La rivoluzione di Sacchi
L’Italia arrivava dopo l’esperienza amara delle notti magiche, quando tutti si aspettavano una vittoria che poi non è mai arrivata, così come la qualificazione per gli Europei che costò la panchina a Vicini. Per arrivare ai Mondiali negli States, ecco che la squadra viene affidata ad Arrigo Sacchi, ovvero colui che aveva vinto tutto con il Milan rivoluzionando il calcio mondiale.
E proprio con una mezza rivoluzione comincia anche il suo regno azzurro, riformando completamente la difesa (lasciando a casa Vierchowod e Bergomi) ma soprattutto l’attacco con le esclusioni un po’ a sorpresa di Roberto Mancini e ancor di più di Gianluca Vialli (a cui gli ha quasi sempre preferito Casiraghi).
Vialli non nasconde una pesante amarezza per questa scelta, tanto che da quel momento sono molte le situazioni in cui ci si troverà a leggere sui giornali alcune sue dichiarazioni piccate verso il Ct Sacchi (si vociferava anche che tifasse addirittura per il Brasile in finale). E in virtù dell’epilogo sportivamente tragico di quella trasferta, con il rigore sbagliato proprio dall’eroe Baggio (che per molti ha “salvato” proprio Sacchi da diversi errori tecnici durante quel mondiale), in questo caso non ci rimane che la domanda: “Chissà cosa sarebbe stato se…”. Senza alcuna risposta, ovviamente.
Non dire gatto se non hai Baggio nel sacco
Nel 2002 è la volta di Mr. Trappatoni in nazionale, in un Mondiale coreano che è a tutt’oggi una delle pagine più inclementi del calcio (italiano e non solo). E’ l’anno dell’incredibile sconfitta azzurra contro la Corea, o per meglio dire contro l’arbitro Moreno, che ci condanna a un’uscita agli ottavi che grida vendetta.
Ma prima di tutto questo, prima della vergogna sul campo, c’erano state le tante polemiche proprio verso il Trap. Motivo del contendere anche in questo caso, l’esclusione di uno dei nostri giocatori più rappresentativi e talentuosi: Roberto Baggio.
Qua a dire il vero c’è una piccola postilla da fare, visto che il Divin Codino in effetti aveva avuto una stagione travagliata, con un grave infortunio che lo aveva tenuto fuori fino alle ultime giornate di campionato. Eppure era già tornato in campo a fine aprile, peraltro mettendo a segno subito tre gol in tre partite.

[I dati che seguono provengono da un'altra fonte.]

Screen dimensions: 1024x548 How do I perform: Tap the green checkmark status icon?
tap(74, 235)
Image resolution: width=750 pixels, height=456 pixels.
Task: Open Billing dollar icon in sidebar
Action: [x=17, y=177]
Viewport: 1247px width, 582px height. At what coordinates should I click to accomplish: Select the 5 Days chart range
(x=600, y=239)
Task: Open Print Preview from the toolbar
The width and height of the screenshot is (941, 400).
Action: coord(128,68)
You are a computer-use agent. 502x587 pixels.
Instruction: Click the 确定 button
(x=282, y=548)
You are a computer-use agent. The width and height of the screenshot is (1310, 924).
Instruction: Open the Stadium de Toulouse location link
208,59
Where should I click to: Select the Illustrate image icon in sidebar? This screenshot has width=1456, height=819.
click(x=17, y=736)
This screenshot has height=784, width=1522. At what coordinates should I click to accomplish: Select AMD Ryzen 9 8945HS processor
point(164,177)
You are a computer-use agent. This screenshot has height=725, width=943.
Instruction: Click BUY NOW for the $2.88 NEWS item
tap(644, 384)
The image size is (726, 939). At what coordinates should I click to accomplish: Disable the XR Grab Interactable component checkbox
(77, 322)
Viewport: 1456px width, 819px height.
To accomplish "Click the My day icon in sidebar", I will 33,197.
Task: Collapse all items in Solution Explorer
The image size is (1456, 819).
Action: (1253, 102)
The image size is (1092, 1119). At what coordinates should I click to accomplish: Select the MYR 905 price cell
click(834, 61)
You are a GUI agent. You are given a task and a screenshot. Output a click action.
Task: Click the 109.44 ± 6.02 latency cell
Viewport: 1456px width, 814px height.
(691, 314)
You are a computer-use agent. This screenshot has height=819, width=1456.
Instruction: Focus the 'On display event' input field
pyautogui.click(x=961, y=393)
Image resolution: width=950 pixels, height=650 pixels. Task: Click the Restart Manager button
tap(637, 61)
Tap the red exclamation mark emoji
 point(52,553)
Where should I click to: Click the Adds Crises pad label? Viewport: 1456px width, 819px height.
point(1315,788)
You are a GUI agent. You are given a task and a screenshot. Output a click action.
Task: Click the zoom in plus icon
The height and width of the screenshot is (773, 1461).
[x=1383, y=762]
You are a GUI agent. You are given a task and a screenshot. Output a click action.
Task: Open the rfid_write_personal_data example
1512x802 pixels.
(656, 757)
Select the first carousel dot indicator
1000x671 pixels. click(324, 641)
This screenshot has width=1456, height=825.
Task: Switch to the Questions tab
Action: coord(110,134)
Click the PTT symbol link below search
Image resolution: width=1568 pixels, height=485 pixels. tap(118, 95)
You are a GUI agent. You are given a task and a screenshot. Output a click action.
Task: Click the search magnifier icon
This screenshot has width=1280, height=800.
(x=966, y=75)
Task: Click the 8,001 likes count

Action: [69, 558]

La condizione quindi poteva esserci, la voglia invece non sarebbe mai mancata. Mancò invece la convocazione, lasciandoci ancora una volta con il dubbio su come sarebbero potute andare le cose. In Corea, così come per il finale di carriera di uno dei nostri più grandi campioni (che si esaurì invece dopo altre due stagioni di Brescia fatte comunque a ottimo livello).
La volta di Kean e Mancini
Dopo tutto questo, dopo questi nomi che sono parte della storia del calcio italiano, sinceramente fa specie oggi come oggi vedere tanto scalpore per le scelte di Mancini con la nazionale per gli Europei.
Le polemiche dovute all’esclusione del giovanissimo Moise Kean hanno subito aperto una breccia nelle sicurezze azzurre (forti di un ottimo cammino fin qua). Ma nonostante la buona stagione dell’attaccante ora in forze al PSG, potrebbe non essere poi così trascendentale la sua assenza (ha ancora tanta strada da fare e la farà sicuramente visto il suo talento).
Abbiamo fatto a meno di Pruzzo, di Vialli, dello stesso Mancini e persino di Roberto Baggio. Ora non resta che vedere se sarà una di quelle volte in cui ricorderemo più i nomi dei presenti, o quelli degli assenti.